### Assignment
Exact copy, no pictures: reproduce the lines from the one that holds "[button] (22, 23)" through the end of the entries.

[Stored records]
• • • • • • •

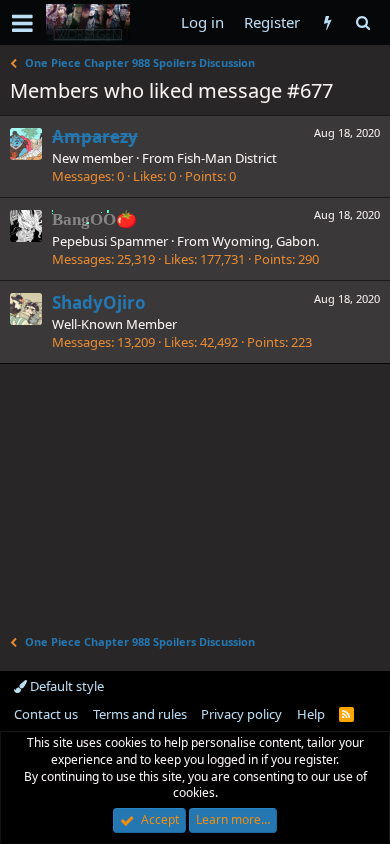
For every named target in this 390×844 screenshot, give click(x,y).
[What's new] (327, 22)
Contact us (46, 714)
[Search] (362, 22)
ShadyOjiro (99, 302)
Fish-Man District (227, 158)
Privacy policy (241, 714)
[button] (22, 23)
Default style (65, 686)
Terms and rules (140, 714)
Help (311, 714)
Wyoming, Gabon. (265, 241)
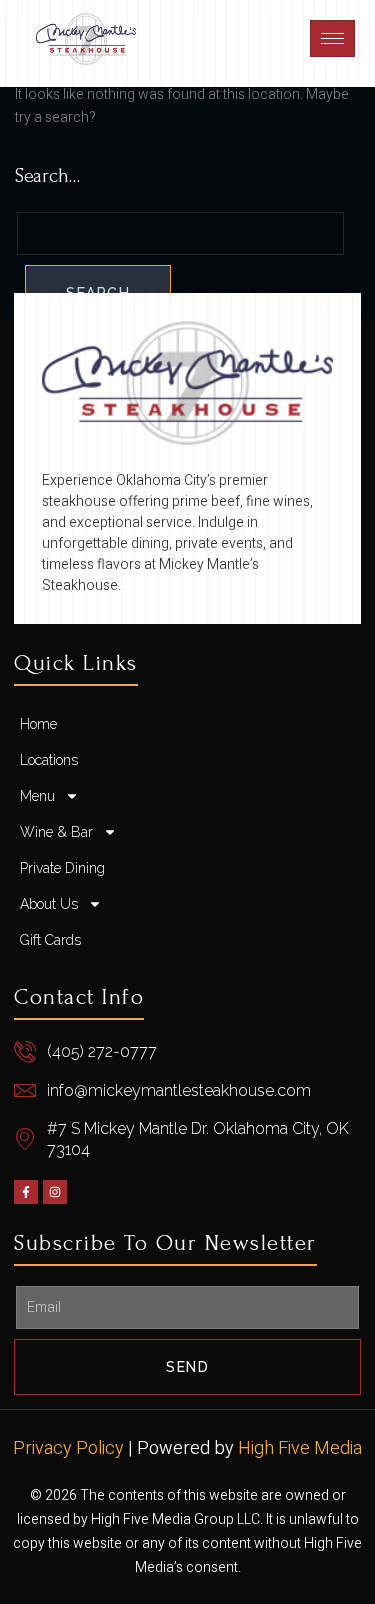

• • • • • • •

### Final answer
[button] (22, 23)
Default style (65, 686)
Terms and rules (140, 714)
Help (311, 714)
Wyoming, Gabon. (265, 241)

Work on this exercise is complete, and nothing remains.